§ Dataset records
..........
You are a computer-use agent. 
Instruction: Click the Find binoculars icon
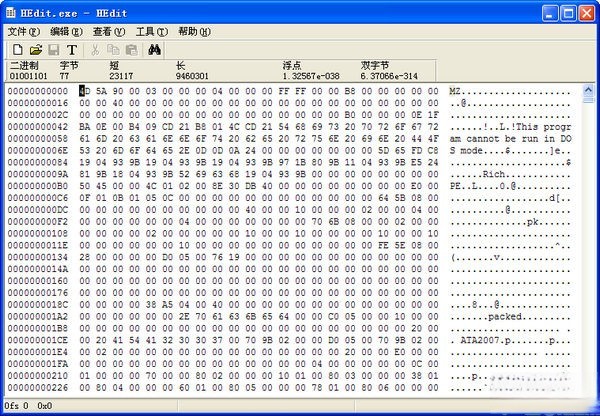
..........
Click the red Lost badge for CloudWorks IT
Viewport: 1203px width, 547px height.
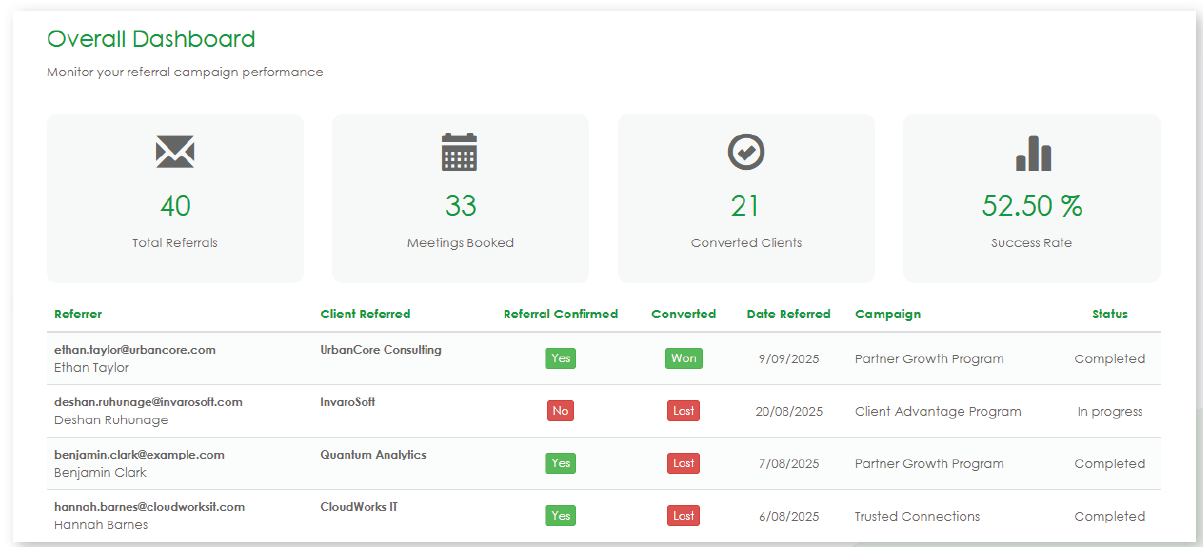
..........
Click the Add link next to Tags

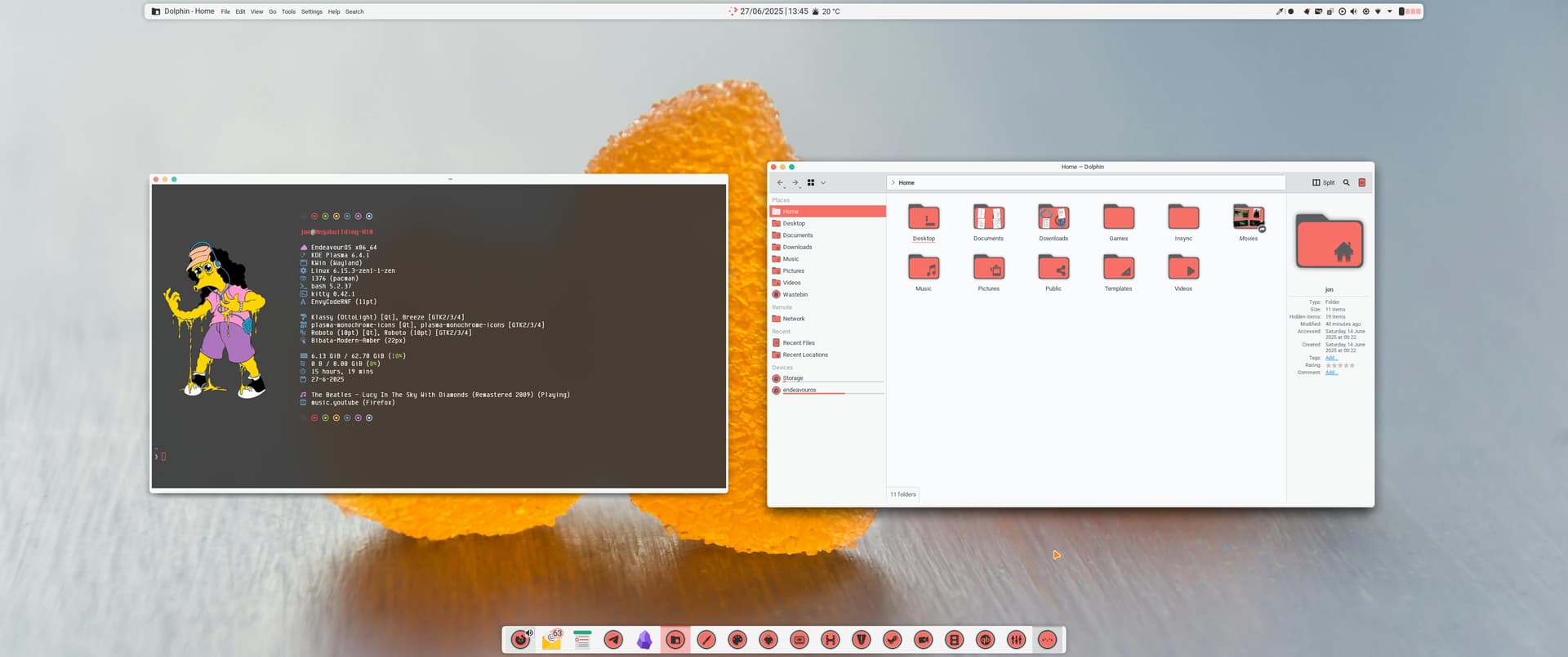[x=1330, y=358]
..........
§ Task directions
Copy out the entry lines word for word, starting at the line that contains "You are a computer-use agent." and ending at the line that contains "Instruction: Click the Find binoculars icon", with both of those lines included.

§ Written answer
You are a computer-use agent. 
Instruction: Click the Find binoculars icon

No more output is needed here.